Caminhei demoradamente e encontrava senão os visitantes comuns do local, aqueles que não podem mais romper relações com seus mortos. O túmulo do capitão morto em Tonkin não tinha mais o mármore repleto de choro, tampouco tinha flores, nem coroas de flores.
Mas, conforme me enfiava num outro setor daquela grande urbe de apresuntados, de repente percebi, no cruzamento entre avenidas, vindo até mim, um casal em luto, homem e mulher. Ah estupidez! quando se aproximaram, reconheci-a.
Era ela.
Viu-me, enrusbeceu e, como eu lhe trombei na curva, fez-me um pequeno sinal, um olhar que dizia: 'Você não me conhece,' mas cujo semblante também dizia: 'Venha me ver, querido.'
O homem era polido, distinto, arrumado, oficial da Legião de Honra, talvez uns cinquenta anos.
E ele a apoiava, como eu mesmo lhe havia apoiado antes, ao sair do cemitério.
Fiquei estupefato, confabulando sobre o que acabara de presenciar, a que raça de seres pertenceria esta caçadora sepulcral. Era ela uma garota comezinha, puta inspirada que predava sobre as tumbas os homens tristes, assombrados por amigas, esposas ou amantes, e ainda afligidos pela memória das carícias já perdidas? Era única? São muitas? É uma profissão? Fazem no cemitário como nas calçadas? As Lapidárias! Ou foi ela a primeira a ter esta idéia admirável, a profunda filosofia de explorar os remorsos de amor reacendidos nesses vãos funerários?
E eu bem que queria saber de quem ela havia enviuvado, aquele dia.
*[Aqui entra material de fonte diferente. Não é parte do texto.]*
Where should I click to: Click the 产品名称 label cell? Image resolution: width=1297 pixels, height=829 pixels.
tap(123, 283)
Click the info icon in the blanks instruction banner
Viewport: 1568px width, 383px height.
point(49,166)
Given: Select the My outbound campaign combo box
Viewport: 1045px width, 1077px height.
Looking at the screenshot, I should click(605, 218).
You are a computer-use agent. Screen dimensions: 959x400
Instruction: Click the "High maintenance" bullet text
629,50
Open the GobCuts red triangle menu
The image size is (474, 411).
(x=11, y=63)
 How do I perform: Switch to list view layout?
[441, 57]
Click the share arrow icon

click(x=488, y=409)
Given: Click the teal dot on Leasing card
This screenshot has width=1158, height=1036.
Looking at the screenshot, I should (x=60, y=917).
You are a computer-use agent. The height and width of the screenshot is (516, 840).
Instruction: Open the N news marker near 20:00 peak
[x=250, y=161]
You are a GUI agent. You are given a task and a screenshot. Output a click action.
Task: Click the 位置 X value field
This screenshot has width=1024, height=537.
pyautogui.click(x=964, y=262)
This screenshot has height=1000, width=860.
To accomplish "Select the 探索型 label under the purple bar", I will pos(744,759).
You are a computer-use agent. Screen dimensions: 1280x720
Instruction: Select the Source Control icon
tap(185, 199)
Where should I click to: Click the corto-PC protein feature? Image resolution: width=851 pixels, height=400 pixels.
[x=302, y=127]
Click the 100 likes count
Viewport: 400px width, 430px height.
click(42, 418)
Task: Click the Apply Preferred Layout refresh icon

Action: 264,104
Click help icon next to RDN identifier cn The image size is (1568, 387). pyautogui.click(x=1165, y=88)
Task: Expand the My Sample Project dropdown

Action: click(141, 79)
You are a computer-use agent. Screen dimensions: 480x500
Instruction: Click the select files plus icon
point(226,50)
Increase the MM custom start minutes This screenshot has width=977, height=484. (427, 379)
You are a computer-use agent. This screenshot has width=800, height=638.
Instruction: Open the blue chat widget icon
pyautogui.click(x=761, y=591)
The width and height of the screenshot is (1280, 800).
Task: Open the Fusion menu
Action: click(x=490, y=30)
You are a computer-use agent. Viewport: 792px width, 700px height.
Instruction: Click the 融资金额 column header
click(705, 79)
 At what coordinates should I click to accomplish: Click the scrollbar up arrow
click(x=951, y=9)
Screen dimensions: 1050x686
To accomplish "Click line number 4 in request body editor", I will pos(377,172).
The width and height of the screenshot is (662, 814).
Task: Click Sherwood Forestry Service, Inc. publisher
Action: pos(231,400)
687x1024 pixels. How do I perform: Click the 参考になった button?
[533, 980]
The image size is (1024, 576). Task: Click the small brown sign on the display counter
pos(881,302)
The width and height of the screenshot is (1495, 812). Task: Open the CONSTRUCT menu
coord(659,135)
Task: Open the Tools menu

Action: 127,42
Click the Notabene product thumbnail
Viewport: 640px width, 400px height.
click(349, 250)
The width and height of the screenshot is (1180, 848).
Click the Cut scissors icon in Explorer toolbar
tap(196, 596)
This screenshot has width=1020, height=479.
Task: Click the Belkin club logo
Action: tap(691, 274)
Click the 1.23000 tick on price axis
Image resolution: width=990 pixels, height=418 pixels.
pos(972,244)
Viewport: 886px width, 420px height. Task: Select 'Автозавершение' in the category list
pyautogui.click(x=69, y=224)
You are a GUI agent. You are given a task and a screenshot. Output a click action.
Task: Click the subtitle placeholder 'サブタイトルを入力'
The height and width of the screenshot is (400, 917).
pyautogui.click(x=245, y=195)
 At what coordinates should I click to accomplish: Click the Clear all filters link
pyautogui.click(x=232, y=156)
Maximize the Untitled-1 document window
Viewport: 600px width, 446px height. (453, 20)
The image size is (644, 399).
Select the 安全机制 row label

[conto publicado originalmente na revista Gil Blas, em 1891;
antologizado no mesmo ano em La maison Tellier.]


* * * * *

Maupassant, auteur du patrimonie français, foi contemplado em inúmeras edições. Curadas, anotadas, exaustivamente pesquisadas são as da Bibliothèque de la Pléiade, referência - no vol.2 encontra-se o texto de base de Les tombales usado para esta tradução. Si tu as pas d'argent, a Gallimard disponibiliza edições mais baratas, em brochura, correntes em média de EUR 6.00 cada, alguns a menos de EUR 3.00 - Boule de suif, par ex.
No Brasil, excelente tradução é a de Amílcar Bettega aos 125 contos, da Companhia das Letras. Les tombales também estão lá como As sepulcrais. Traduzi o título como As lapidárias - tombale é a lápide portuguesa - pela conceitualização indesejável do termo sepulcro nesta versão mais descaradamente pervertida.

Guy de Maupassant é deveras semelhante a Mark Twain - a mesma misantropia, o ódio para com a sociedade burguesa, o gênio solitário, a boca sem eiras, e corte similar do bigode em juventude. E Maupassant também me lembra Henry James em sua objetividade imagética. Du tout, o Spencer Brydon de The Jolly Corner muito aprendeu, em seu estilo tardio, com o francês.